**Page extract:**
# Monday, August 07, 2006
Delcath Systems (DCTH) has been involved in a long battle with hedge fund Laddcap Value Fund for over a year. The fund is seeking to replace the company's board and possibly put the company up for sale. While this would result in a nice short-term spike for investors, the company argued that its long-term prospects would pay off. The company continued its battle against Laddcap Value Fund today by announcing a lawsuit alleging that the fund failed to disclose critical details about its proposed replacement board. Their PRE-14C filing with the SEC today shed some interesting details on the funds owners and motivations.

The company begins by pointing out that the current board has witnessed a 916% increase in the share price over the past three years - this kind of performance does not justify shareholder action to replace the board. The company then shed light on the funds management and proposed slate of directors:
"Ladd Defendants have failed to disclose is that one of their director nominees, Paul William Frederick Nicholls, filed Chapter 7 personal bankruptcy in 2002. Among other items, Mr. Nicholls amassed credit card debt of $105,349.75 on nine credit cards, including cards issues by such luxury retailers as Bloomingdale's, Bergdorf Goodman and Macy's. They failed to disclose that another nominee, Fred. S. Zeidman, served on the Audit Committee for Seitel Corporation, a company that restated its financials for seven quarters and subsequently filed for bankruptcy. The Ladd Defendants failed to disclose that Mr. Zeidman was named in seven lawsuits arising out of the restatements. They failed to disclose that Michael Karpf, M.D. sat as Vice Provost of the UCLA hospital system through its period of financial woes, necessitating the hiring of an outside firm to ascertain what went wrong. And certainly, the Ladd Defendants have failed to disclose the abysmal performance of the Laddcap hedge fund run by Mr. Ladd."
Now, Delcath shareholders are faced with a choice. If the proposed consent solicitation garners enough interest for a proxy battle and Ladcapp is able to take over the company, they are likely to attempt to put the company up for quick sale. This hunch is based on the fact that they demanded that the company contact an investment bank several months ago to explore strategic alternatives - an attempt which ended up failing after lawsuits were filed. If current managements remains in place after a proxy battle, the stock price is likely to appreciate also due to the added security that current management will remain for long-term growth. If, however, the lawsuit and solicitations are dropped (which has been what has happened in the past), the uncertainty and the threat of takeover remains which may be a drag on the stock price in the near term. Overall, this situation warrants a close watch, as a proxy vote of any kind could mean a catalyst to a quick increase in the stock price.

**Provided records:**
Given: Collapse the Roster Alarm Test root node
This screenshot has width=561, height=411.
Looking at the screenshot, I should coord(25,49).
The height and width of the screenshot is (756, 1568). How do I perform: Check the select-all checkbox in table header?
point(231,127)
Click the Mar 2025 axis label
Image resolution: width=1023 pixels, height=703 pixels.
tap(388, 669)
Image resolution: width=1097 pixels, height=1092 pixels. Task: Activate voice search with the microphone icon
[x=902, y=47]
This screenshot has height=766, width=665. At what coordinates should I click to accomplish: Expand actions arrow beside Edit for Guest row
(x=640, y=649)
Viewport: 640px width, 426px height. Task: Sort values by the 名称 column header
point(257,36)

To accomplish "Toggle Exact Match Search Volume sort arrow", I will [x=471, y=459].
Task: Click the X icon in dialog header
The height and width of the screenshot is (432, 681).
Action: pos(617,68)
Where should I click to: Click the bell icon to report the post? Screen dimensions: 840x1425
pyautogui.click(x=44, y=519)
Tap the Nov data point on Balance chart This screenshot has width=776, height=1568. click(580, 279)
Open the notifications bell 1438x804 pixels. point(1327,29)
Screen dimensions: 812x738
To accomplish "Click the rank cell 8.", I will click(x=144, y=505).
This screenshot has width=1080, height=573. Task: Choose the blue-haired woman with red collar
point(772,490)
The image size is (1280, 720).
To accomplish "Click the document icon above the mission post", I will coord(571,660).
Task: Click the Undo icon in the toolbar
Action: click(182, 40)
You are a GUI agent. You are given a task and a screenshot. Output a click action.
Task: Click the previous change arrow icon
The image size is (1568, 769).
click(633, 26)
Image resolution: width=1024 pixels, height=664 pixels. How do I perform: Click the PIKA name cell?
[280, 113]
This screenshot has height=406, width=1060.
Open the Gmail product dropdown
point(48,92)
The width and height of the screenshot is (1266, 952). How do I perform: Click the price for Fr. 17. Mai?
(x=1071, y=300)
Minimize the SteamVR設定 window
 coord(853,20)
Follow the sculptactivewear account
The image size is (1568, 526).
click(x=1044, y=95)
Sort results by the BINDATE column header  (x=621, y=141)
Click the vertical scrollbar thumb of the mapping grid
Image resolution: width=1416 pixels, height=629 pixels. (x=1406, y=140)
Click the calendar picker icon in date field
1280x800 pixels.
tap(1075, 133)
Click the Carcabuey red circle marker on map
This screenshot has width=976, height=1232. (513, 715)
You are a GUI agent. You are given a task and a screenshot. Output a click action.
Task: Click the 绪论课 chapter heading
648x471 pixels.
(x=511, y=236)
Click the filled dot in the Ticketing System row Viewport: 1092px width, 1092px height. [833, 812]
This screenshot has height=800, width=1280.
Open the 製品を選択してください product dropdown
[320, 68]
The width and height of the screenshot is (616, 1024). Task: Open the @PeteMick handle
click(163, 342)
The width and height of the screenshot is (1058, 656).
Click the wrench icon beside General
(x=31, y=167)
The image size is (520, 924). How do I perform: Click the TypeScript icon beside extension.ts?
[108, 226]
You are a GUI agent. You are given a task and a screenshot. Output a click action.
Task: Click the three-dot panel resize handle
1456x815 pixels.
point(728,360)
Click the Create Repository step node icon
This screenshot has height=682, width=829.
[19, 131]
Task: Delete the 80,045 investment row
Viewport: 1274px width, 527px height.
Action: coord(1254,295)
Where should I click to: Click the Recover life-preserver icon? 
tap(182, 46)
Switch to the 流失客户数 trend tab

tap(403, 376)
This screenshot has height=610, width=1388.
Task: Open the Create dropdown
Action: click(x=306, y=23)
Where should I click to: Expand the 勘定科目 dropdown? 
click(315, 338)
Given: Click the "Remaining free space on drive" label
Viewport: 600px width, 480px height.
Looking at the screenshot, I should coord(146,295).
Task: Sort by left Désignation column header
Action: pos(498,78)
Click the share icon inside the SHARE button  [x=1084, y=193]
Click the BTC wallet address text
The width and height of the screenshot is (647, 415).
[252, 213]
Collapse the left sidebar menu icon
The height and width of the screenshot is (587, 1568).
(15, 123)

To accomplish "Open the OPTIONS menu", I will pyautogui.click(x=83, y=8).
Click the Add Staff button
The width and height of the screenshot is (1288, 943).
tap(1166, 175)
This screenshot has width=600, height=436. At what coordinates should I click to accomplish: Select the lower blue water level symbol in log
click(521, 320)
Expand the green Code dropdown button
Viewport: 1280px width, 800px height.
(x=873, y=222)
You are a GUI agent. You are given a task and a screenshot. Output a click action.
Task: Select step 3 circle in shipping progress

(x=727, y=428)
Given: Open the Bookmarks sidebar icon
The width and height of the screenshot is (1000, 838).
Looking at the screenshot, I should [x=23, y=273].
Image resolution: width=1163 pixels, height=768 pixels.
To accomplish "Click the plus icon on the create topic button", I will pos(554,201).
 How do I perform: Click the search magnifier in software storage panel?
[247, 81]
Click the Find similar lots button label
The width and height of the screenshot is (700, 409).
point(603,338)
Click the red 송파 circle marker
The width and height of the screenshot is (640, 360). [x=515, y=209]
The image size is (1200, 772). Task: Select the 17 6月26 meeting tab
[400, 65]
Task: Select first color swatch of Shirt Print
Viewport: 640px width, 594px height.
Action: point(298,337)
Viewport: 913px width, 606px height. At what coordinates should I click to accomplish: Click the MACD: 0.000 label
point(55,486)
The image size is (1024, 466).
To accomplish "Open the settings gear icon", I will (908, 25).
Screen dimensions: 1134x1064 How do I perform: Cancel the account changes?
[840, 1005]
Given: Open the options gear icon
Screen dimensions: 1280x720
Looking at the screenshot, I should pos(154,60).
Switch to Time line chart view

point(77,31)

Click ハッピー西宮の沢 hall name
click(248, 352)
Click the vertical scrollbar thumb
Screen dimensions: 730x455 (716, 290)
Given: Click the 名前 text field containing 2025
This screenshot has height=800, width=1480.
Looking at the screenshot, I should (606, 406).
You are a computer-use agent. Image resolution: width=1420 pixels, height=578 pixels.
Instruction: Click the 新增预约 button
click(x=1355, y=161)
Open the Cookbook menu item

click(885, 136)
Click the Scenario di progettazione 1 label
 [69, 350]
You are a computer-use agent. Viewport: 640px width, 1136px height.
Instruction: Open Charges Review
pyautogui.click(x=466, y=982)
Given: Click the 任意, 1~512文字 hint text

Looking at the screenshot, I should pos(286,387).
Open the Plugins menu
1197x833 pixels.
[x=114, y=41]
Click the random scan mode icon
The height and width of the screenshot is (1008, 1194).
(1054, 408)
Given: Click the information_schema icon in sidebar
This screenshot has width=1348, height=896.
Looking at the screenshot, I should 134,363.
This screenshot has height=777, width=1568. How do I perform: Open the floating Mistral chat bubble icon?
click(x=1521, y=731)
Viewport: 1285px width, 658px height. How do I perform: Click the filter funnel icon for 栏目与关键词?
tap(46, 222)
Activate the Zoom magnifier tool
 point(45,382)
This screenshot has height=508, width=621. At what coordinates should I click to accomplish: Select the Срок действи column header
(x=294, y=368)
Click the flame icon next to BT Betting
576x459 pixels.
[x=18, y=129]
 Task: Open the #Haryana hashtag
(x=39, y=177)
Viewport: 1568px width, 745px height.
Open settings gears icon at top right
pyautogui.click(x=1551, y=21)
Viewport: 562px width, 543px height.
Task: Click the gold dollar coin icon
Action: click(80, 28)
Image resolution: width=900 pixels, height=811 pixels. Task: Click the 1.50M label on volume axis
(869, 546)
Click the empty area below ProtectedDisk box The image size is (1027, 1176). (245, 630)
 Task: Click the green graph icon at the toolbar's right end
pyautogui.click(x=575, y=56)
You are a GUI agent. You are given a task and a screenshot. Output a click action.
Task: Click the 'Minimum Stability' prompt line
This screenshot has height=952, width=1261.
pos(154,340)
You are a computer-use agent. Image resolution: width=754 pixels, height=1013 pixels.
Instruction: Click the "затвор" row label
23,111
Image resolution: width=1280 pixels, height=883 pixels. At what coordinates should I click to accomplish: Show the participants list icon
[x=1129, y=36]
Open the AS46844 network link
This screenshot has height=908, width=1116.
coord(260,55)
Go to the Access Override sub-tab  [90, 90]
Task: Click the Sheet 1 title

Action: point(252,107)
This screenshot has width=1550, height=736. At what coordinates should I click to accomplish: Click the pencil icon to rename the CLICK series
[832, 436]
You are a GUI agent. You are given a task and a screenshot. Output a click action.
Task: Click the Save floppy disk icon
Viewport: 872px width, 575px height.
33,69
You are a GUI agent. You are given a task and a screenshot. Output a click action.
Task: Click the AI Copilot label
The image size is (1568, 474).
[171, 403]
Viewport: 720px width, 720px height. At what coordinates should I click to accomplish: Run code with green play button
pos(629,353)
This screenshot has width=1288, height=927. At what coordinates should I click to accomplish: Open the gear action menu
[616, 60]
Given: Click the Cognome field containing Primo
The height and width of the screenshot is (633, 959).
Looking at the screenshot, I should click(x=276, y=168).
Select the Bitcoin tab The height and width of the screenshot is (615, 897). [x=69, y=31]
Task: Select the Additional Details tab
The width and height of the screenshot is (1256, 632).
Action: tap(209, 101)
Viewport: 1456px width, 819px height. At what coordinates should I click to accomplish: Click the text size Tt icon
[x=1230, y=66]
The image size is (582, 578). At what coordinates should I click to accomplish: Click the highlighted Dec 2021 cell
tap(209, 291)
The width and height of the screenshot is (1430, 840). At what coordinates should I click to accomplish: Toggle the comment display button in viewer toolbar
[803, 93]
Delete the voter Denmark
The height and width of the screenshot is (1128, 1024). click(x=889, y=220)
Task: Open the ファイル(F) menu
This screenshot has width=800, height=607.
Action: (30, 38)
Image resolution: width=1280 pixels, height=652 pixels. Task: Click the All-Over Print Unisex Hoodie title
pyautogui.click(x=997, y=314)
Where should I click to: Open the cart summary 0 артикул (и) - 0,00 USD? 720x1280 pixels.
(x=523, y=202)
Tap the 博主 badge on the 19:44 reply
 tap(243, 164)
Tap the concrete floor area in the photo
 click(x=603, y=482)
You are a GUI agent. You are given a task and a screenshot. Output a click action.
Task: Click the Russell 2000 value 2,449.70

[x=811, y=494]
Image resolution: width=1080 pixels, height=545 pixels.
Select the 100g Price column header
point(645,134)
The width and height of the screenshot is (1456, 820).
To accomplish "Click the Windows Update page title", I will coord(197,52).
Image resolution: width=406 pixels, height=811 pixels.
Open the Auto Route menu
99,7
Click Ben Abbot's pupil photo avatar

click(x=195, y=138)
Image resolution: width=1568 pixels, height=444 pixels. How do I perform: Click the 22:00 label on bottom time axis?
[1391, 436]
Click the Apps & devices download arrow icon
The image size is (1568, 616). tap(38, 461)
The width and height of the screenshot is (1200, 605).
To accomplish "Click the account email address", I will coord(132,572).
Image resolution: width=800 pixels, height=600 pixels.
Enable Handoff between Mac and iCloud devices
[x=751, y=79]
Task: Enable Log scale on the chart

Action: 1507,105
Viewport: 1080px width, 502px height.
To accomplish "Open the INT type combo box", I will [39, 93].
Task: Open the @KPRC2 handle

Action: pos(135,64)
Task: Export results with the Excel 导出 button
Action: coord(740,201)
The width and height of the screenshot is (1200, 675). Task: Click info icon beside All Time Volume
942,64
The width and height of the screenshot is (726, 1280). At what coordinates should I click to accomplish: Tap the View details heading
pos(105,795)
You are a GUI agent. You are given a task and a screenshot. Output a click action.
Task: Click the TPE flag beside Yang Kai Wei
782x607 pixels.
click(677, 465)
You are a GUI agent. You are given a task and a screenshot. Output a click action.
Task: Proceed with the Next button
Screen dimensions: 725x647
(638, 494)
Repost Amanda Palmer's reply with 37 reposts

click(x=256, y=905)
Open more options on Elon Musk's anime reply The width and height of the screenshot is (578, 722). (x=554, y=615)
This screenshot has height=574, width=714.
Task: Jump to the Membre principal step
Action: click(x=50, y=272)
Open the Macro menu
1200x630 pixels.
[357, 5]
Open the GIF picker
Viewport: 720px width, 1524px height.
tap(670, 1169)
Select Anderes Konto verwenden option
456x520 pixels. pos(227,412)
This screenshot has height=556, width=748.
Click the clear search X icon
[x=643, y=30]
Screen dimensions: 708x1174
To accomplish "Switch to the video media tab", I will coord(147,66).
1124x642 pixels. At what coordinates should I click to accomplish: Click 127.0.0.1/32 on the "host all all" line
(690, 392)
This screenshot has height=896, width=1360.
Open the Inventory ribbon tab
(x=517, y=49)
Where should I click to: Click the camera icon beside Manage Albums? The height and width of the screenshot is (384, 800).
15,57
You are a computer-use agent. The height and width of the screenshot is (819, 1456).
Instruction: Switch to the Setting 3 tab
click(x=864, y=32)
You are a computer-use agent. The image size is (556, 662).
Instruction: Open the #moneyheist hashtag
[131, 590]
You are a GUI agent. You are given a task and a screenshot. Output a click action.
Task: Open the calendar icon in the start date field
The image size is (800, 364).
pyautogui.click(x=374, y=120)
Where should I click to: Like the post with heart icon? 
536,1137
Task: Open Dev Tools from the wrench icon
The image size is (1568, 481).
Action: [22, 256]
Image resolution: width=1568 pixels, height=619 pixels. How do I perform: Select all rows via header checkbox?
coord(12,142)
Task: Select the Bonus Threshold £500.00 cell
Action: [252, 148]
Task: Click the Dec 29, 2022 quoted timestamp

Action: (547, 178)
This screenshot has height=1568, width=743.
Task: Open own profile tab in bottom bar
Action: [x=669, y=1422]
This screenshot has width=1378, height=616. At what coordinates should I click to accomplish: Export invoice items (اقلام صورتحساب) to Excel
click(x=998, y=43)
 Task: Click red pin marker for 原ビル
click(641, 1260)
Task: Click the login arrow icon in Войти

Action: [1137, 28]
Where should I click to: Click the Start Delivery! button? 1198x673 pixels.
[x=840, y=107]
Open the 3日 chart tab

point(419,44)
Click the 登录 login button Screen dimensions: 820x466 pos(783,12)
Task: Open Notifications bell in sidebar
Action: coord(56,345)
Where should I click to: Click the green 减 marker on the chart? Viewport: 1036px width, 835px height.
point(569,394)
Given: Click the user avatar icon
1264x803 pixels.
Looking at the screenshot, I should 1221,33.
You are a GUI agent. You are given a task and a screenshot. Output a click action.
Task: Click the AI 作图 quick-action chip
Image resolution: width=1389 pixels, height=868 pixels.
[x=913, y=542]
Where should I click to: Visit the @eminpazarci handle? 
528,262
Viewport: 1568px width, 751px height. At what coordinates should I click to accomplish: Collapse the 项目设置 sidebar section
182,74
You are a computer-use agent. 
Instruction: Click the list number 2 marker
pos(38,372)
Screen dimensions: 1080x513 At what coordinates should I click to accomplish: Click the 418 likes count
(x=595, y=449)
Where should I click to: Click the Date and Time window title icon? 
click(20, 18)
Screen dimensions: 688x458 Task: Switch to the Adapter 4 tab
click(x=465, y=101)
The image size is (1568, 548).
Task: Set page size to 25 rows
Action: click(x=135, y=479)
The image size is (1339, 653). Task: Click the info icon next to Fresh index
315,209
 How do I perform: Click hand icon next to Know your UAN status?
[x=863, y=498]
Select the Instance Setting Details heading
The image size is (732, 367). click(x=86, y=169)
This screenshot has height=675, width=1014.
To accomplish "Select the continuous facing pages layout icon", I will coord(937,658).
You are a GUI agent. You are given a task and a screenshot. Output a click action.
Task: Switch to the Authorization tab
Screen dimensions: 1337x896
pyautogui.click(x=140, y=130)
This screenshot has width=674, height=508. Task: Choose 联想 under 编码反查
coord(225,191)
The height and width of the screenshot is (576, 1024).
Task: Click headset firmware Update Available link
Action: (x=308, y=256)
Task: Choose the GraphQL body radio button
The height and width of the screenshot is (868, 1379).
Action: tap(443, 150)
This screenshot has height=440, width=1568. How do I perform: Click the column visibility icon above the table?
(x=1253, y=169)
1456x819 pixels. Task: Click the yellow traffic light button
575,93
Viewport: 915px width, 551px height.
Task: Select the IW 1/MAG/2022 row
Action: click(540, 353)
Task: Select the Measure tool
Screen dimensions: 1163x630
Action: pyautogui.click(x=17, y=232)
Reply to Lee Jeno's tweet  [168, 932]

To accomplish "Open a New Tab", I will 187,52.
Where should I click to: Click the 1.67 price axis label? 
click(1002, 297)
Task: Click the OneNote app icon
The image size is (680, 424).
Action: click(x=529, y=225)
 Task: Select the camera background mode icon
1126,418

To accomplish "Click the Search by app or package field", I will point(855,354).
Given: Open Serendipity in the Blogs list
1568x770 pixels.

**Problems to work on:**
1. According to the Delcath post, by what percentage has the share price increased under the current board over the past three years?
2. Reproduce the Delcath post exactly, beginning at the words "# Monday, August 07, 2006" and stopping after the words "owners and motivations.".

**Responses:**
1. 916%

2.
# Monday, August 07, 2006
Delcath Systems (DCTH) has been involved in a long battle with hedge fund Laddcap Value Fund for over a year. The fund is seeking to replace the company's board and possibly put the company up for sale. While this would result in a nice short-term spike for investors, the company argued that its long-term prospects would pay off. The company continued its battle against Laddcap Value Fund today by announcing a lawsuit alleging that the fund failed to disclose critical details about its proposed replacement board. Their PRE-14C filing with the SEC today shed some interesting details on the funds owners and motivations.